Records shown: Begin

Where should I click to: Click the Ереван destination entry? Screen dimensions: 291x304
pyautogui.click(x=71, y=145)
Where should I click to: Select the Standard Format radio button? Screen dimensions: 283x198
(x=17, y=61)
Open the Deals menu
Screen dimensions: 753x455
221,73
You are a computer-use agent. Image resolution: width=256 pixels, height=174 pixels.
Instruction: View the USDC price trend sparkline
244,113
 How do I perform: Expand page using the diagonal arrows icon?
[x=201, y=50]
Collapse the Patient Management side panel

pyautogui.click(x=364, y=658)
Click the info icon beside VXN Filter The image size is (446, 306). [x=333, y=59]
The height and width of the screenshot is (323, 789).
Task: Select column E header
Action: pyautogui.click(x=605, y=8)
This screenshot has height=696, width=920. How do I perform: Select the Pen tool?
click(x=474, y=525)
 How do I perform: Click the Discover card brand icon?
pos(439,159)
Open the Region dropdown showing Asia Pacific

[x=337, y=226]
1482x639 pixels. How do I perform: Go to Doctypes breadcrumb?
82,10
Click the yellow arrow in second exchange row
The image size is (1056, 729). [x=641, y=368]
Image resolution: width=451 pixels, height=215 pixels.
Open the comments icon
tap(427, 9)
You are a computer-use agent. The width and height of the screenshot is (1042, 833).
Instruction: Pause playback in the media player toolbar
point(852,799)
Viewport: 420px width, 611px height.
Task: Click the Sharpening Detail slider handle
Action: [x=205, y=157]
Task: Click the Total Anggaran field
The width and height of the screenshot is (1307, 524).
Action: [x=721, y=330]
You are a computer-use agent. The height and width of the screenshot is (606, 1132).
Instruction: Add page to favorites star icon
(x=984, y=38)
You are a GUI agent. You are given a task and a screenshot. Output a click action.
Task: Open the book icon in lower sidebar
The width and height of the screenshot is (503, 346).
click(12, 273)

Records shown: End

▶ Task goal: Copy every line above once more, precisely as it reads.

▶ Result of the exercise:
Where should I click to: Click the Ереван destination entry? Screen dimensions: 291x304
pyautogui.click(x=71, y=145)
Where should I click to: Select the Standard Format radio button? Screen dimensions: 283x198
(x=17, y=61)
Open the Deals menu
Screen dimensions: 753x455
221,73
You are a computer-use agent. Image resolution: width=256 pixels, height=174 pixels.
Instruction: View the USDC price trend sparkline
244,113
 How do I perform: Expand page using the diagonal arrows icon?
[x=201, y=50]
Collapse the Patient Management side panel

pyautogui.click(x=364, y=658)
Click the info icon beside VXN Filter The image size is (446, 306). [x=333, y=59]
The height and width of the screenshot is (323, 789).
Task: Select column E header
Action: pyautogui.click(x=605, y=8)
This screenshot has height=696, width=920. How do I perform: Select the Pen tool?
click(x=474, y=525)
 How do I perform: Click the Discover card brand icon?
pos(439,159)
Open the Region dropdown showing Asia Pacific

[x=337, y=226]
1482x639 pixels. How do I perform: Go to Doctypes breadcrumb?
82,10
Click the yellow arrow in second exchange row
The image size is (1056, 729). [x=641, y=368]
Image resolution: width=451 pixels, height=215 pixels.
Open the comments icon
tap(427, 9)
You are a computer-use agent. The width and height of the screenshot is (1042, 833).
Instruction: Pause playback in the media player toolbar
point(852,799)
Viewport: 420px width, 611px height.
Task: Click the Sharpening Detail slider handle
Action: [x=205, y=157]
Task: Click the Total Anggaran field
The width and height of the screenshot is (1307, 524).
Action: [x=721, y=330]
You are a computer-use agent. The height and width of the screenshot is (606, 1132).
Instruction: Add page to favorites star icon
(x=984, y=38)
You are a GUI agent. You are given a task and a screenshot. Output a click action.
Task: Open the book icon in lower sidebar
The width and height of the screenshot is (503, 346).
click(12, 273)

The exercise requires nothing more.